SOURCE EXTRACT:
--------------------

In July of this year, amid revelations of widespread lawbreaking by Britain’s newspapers, the government felt it necessary to launch an inquiry into “the culture, practices, and ethics of the press” in general, and the conduct of News International in particular.

The judge appointed to lead this inquiry, Lord Justice Leveson, has made it clear that he wants to address some profound questions about the relationship between the media, the political establishment, and the wider society. In his statement on the launch of the inquiry, Leveson noted that “there needs to be a discussion of what amounts to the public good, to what extent the public interest should be taken into account and by whom”. On the first day of hearings, he said that “the press provides an essential check on all aspects of public life. That is why any failure within the media affects all of us. At the heart of this inquiry, therefore, may be one simple question: who guards the guardians?” So Leveson is aware that the media are constitutionally significant, in the sense that their performance affects every other significant institution and social arrangement.

In November the Leveson Inquiry began taking evidence from witnesses. Much of what has been said so far will be familiar to those who have read about the unfolding scandal at News International. But there are already some important lessons we can learn from the way that the major media in Britain have covered the proceedings.

The national newspapers and broadcasters together can decide which elements of the inquiry are newsworthy. They have already been extremely successful in shaping coverage in ways that suit them. They have given plenty of airtime and column inches to the various famous people who have given evidence, for example. So much so that one newspaper has gone on to publish complaints from a victim of hacking that the proceedings have been “hijacked by celebrities“.

--------------------

LISTING:
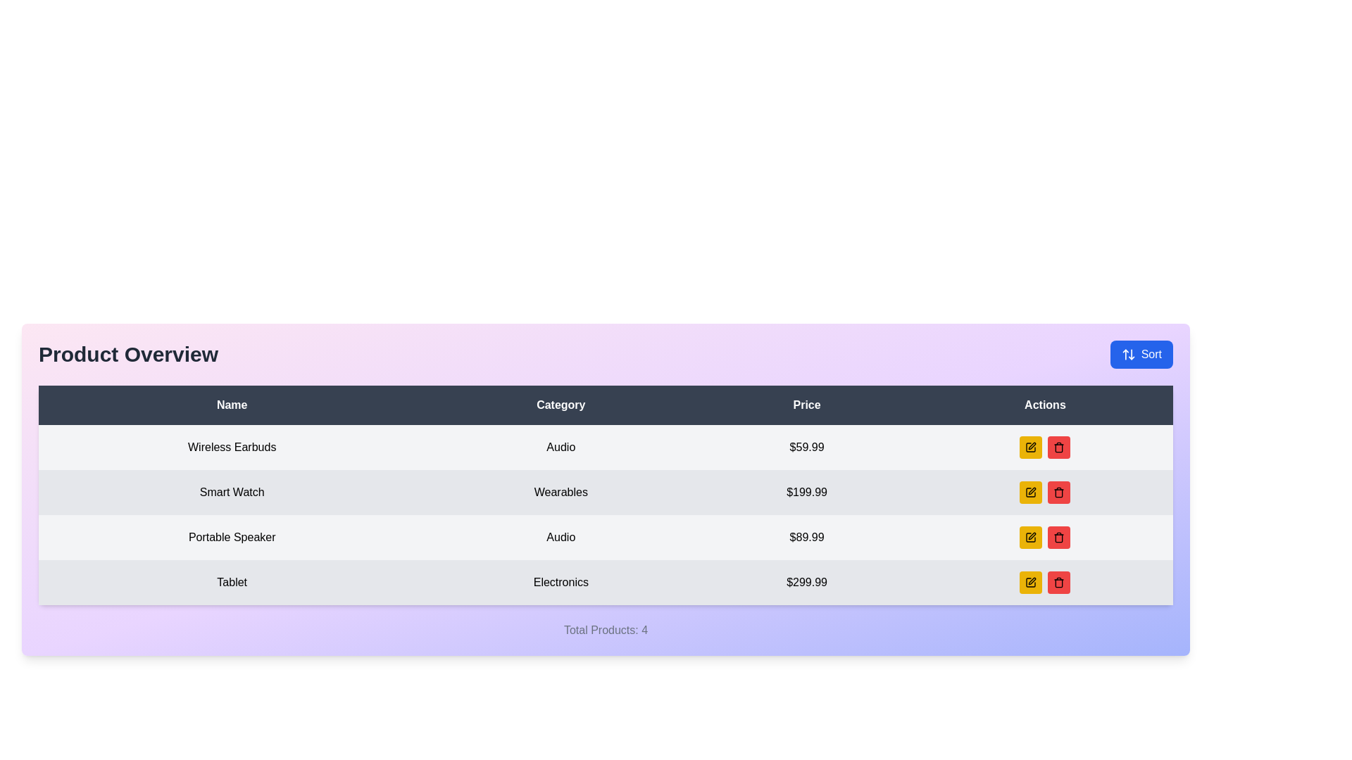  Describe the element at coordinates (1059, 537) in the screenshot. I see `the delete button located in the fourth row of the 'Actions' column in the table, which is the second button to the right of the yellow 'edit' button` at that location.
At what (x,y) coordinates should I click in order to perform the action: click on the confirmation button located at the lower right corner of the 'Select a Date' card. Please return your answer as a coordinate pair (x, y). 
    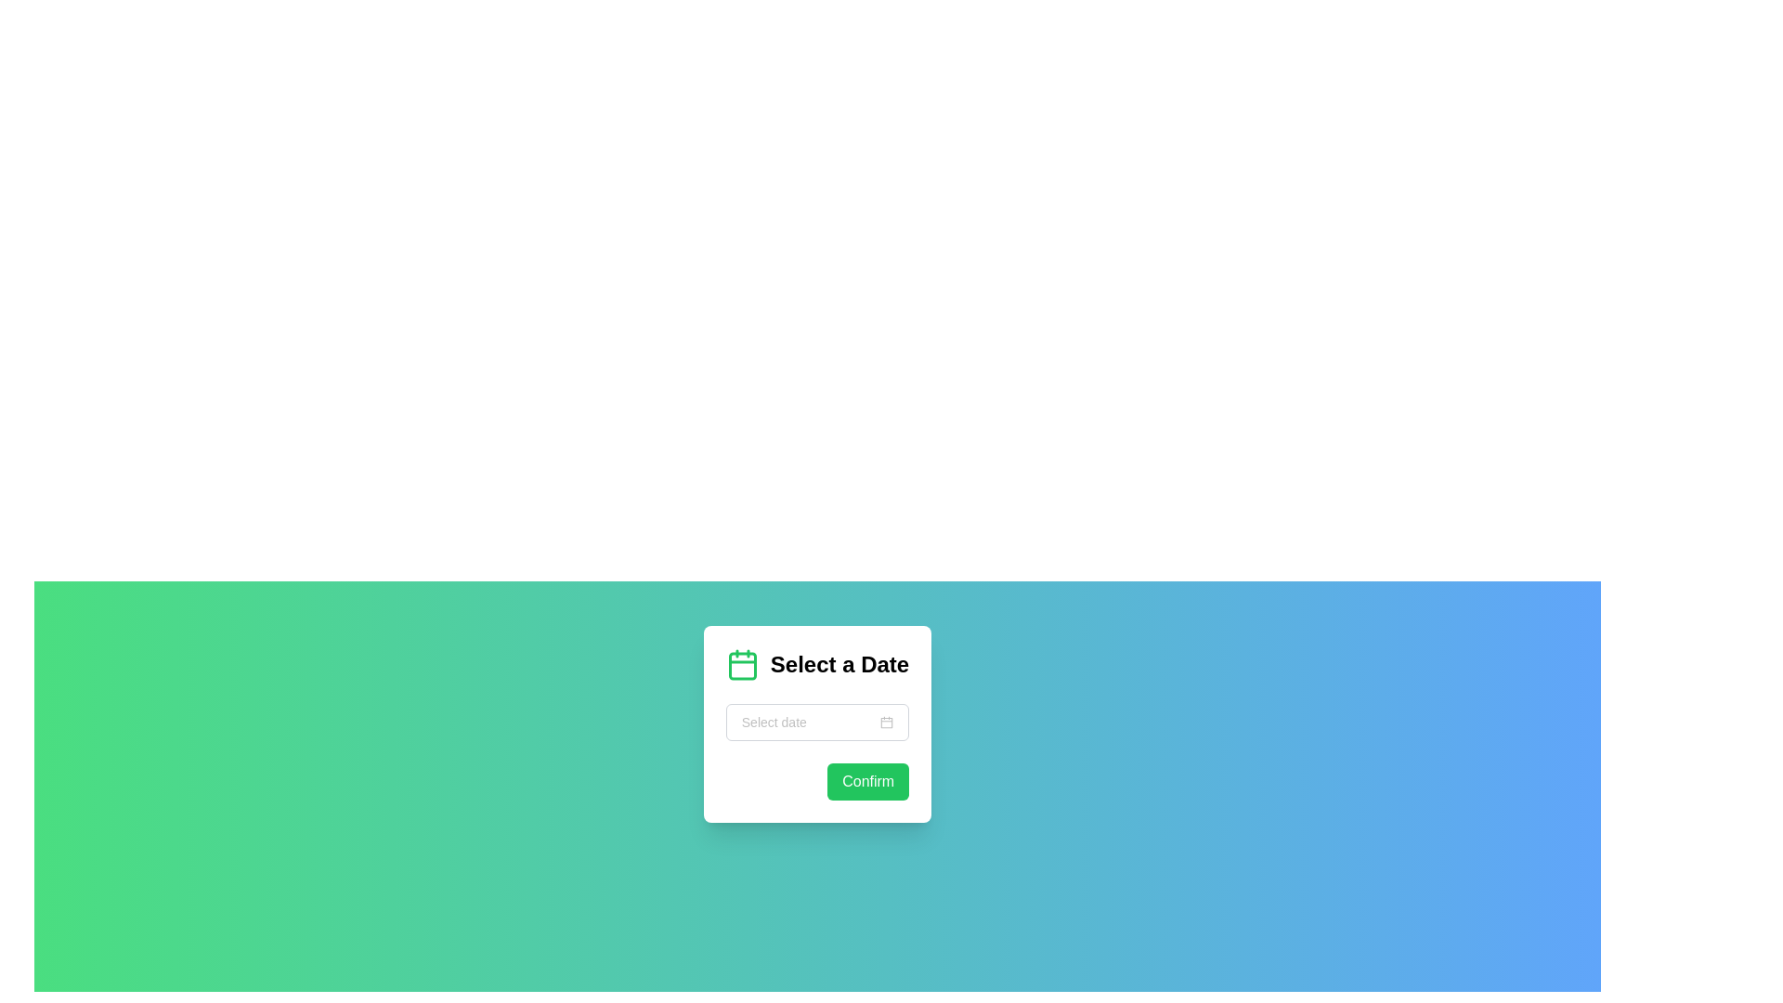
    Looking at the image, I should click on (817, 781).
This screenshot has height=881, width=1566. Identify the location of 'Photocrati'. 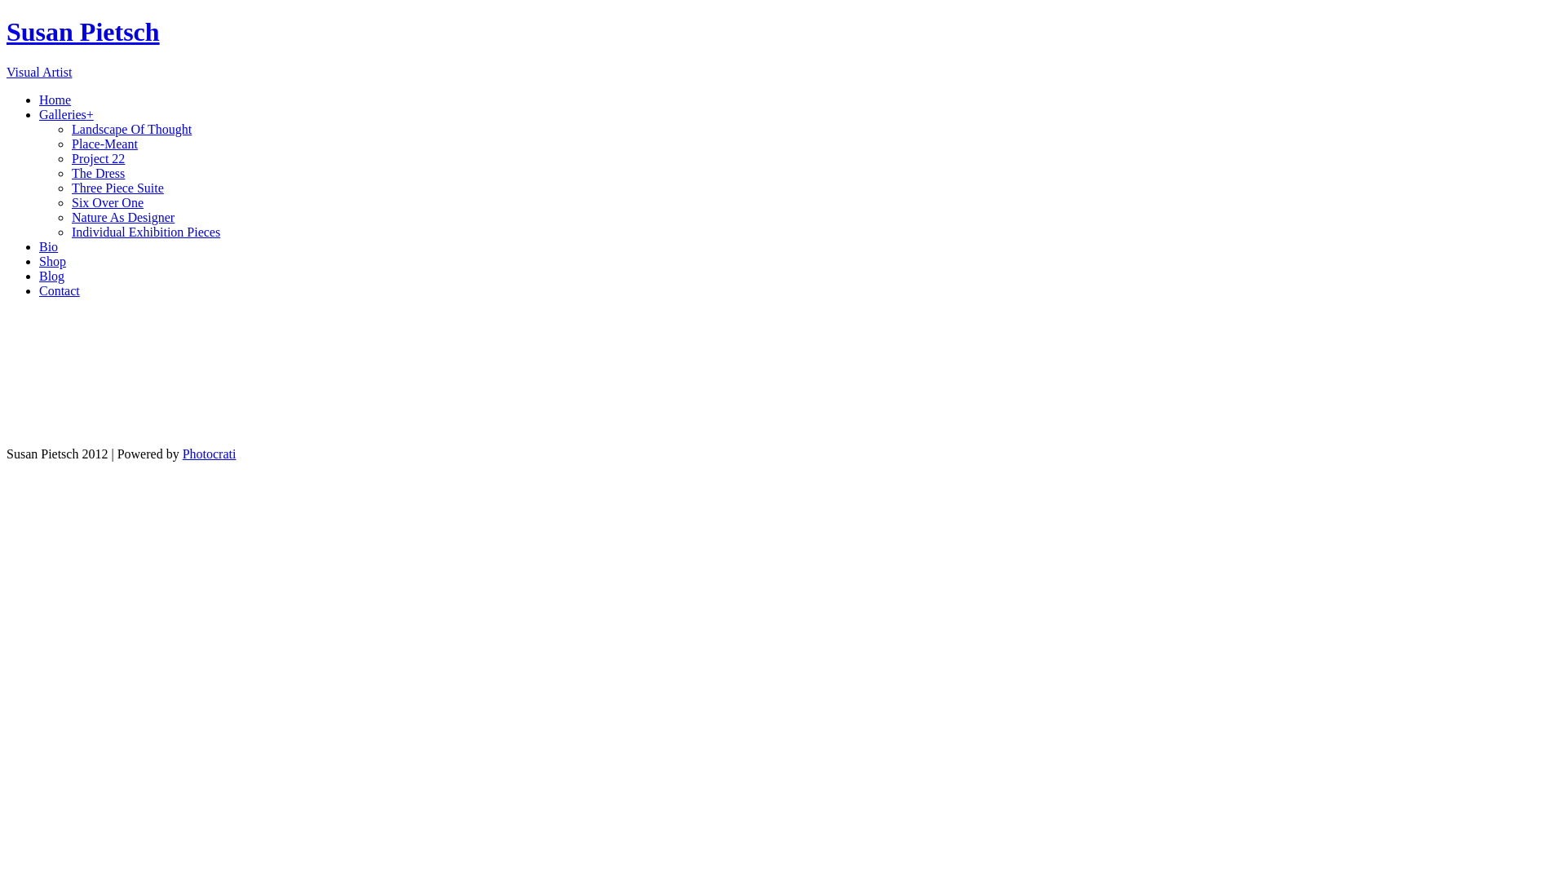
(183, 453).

--------------------

EXERCISE DESCRIPTION: Write what comes next in the article about the Leveson Inquiry and its press coverage, starting right after its last sentence.

OUTPUT OF THE TASK:
More than that, the media can decide which proposals for reform are, as the saying goes, “ready for prime time”. The climate of comment and opinion that surrounds Leveson concentrates on quite narrow questions of press regulation. The unwary viewer or reader might easily conclude that the media have become somewhat too intrusive and that a difficult balance will now have to be struck between the need for a rowdy, fearless press and the need to rein in its occasional excesses.

Commentators have paid much less attention to the questions Leveson considers to be central. The media don’t want to host a discussion that is framed in constitutional terms. They don’t want their audiences to think too hard about what is meant by “the public interest” and they are frantic to ensure that any debate about checks and balances leaves their privileges unnoticed and intact.

Over the months ahead the media will tend to concentrate on those elements of the inquiry that suit them. They will maintain their usual silence about their place in the structures of economic and political power. The fact that a significant proportion of the newspaper industry was able to act illegally for years without fear of prosecution will be pushed to the margins. An argument about whether the Press Complaints Commission should be reformed or replaced will take centre stage.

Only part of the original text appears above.